La période était propice à collaborer avec l'INRAP sur un projet d’archivage autour de notre salle de concert. L’institut travaille sur les strates de stickers, les graffitis, le rituel du lieu, et l’intègrera à un futur séminaire à la Sorbonne. C’était une façon pour nous d’enregistrer ce moment dont il n’est pas facile de garder de trace. 

J’incite donc désormais les équipes à s’engager dans des formations pour enrichir leurs compétences, en technique, son, web ou autres. Nous avions l’habitude d’organiser 7 à 10 événements par semaine, et nous subissons désormais un fonctionnement dégradé qui peut être néfaste. Se former me semble nécessaire pour maintenir une dynamique. 

Sur quoi l’activité du lieu s’est-elle recentrée dans ces conditions ?

Leslie Perrin, Lauren Boyer, Juliette Malot : Nos espaces sont davantage concentrés sur la création. Les périodes de répétition prévues pendant le confinement ont été décalées sur l’été, quand le lieu est normalement fermé, et tous les artistes ont joué le jeu, si ce n’est une compagnie qui a dû reporter pour plus tard. Un appel à projets lancé en juin a recueilli 300 réponses, avec des profils transdisciplinaires.

Nous construisons donc actuellement un calendrier pour 2020-2021 avec 15 projets accueillis en création sur des durées variables, avec d’éventuelles répétitions ouvertes, au public ou réservées aux professionnels.

Frédérique Magal : Nous envisageons aussi de développer un podcast pour conserver un lien avec le public, une rencontre entre un spectateur et un artiste. Également, les quatre studios de musique sont toujours occupés par environ 12 artistes ou groupes.

Il faut rappeler qu’il s’agit d’une mise à disposition du lieu, d’une location à très bas prix. Par exemple, pour les compagnies accompagnées qui viennent répéter, une participation aux frais de fonctionnement de 20 euros par jour est demandée. Cela paye la technique, puisqu’un accueil est assuré de ce côté-là, afin d’autonomiser les artistes.

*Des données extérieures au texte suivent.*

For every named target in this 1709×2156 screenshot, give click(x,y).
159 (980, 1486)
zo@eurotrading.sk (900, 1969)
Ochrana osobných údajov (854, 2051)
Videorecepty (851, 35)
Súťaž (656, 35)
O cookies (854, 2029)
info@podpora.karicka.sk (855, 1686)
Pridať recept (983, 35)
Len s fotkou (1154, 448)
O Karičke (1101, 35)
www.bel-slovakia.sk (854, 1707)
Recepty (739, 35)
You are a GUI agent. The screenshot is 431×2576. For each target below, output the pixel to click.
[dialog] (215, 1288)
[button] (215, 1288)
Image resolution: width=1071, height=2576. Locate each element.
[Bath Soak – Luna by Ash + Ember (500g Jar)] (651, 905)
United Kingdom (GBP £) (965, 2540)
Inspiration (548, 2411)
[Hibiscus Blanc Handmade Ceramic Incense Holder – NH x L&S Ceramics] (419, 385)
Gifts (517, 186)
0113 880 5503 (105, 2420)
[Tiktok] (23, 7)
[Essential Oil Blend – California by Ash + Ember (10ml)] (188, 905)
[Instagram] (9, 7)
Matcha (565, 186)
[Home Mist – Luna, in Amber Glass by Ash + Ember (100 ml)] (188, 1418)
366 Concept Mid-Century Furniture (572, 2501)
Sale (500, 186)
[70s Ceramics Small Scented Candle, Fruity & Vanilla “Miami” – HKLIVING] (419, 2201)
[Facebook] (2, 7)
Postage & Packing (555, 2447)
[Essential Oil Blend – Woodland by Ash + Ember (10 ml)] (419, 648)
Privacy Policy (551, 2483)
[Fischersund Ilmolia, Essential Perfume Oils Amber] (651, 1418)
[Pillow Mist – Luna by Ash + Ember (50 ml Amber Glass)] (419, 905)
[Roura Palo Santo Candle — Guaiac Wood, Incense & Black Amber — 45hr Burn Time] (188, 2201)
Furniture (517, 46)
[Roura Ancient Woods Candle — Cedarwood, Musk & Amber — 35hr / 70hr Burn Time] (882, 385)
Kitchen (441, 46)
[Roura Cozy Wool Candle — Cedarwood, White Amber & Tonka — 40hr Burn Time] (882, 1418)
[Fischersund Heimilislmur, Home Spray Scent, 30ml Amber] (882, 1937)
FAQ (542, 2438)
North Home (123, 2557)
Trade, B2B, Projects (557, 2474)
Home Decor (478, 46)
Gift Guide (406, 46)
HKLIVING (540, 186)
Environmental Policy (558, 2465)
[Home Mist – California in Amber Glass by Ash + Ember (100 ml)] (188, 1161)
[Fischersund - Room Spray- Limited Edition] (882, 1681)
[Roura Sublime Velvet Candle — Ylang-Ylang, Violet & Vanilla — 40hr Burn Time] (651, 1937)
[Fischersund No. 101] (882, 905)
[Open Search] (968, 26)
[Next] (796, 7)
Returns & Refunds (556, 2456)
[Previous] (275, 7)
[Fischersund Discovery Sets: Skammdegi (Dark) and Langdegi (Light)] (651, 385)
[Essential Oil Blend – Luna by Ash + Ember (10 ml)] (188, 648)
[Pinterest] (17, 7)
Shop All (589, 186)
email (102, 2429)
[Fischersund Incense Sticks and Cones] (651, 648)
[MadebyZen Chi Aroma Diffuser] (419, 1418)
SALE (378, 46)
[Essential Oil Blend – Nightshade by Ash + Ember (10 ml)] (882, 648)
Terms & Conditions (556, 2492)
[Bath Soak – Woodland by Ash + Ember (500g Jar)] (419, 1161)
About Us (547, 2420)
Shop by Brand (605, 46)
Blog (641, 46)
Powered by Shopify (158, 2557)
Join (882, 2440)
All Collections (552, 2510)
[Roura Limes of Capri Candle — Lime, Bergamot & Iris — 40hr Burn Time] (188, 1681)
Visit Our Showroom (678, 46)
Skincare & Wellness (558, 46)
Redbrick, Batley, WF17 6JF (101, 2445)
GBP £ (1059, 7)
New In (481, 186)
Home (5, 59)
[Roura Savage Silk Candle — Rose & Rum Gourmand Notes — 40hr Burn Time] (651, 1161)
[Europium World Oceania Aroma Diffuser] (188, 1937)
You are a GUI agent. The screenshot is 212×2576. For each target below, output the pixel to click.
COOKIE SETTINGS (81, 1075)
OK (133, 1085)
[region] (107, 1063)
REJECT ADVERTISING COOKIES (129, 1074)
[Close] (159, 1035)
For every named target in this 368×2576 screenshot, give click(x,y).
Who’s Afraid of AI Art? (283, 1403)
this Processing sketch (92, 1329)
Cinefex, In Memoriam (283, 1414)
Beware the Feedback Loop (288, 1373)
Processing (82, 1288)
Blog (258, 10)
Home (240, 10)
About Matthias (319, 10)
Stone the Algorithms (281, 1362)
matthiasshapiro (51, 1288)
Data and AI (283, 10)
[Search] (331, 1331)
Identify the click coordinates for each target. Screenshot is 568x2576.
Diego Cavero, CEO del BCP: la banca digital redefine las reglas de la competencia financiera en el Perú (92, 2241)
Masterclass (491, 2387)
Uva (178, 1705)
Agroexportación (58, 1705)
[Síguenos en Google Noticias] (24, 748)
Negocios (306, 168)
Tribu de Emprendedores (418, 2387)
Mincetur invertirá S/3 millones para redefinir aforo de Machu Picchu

Le Studio de Danse du Point Éphémère - © Amélie Debray
Le Studio de Danse du Point Éphémère - © Amélie Debray

Le modèle économique du lieu pourrait-il se transformer à terme ? 

Frédérique Magal  : L’association Usines Éphémères, dont le Point Éphémère est le 12e projet, perpétue depuis 1987 un modèle dépendant le moins possible de subventions. Ainsi le Point a atteint 93 % d’autofinancement sur un budget annuel de 2 millions d’euros. Cette année, tout est mené à changer, puisque nous survivons sur le chômage partiel, que nous percevons des aides, et que le loyer du bâtiment nous a été exceptionnellement offert par la mairie. 

Nos activités lucratives sont à l’arrêt, nous en venons donc à repenser notre modèle, voire notre projet. Puisque nous devenons essentiellement un lieu de création pendant cette période, cela peut nous donner accès à des subventions. Pourquoi ne pas s’ouvrir à des partenaires également ? Un autre Point Éphémère pourrait ressortir de tout ça.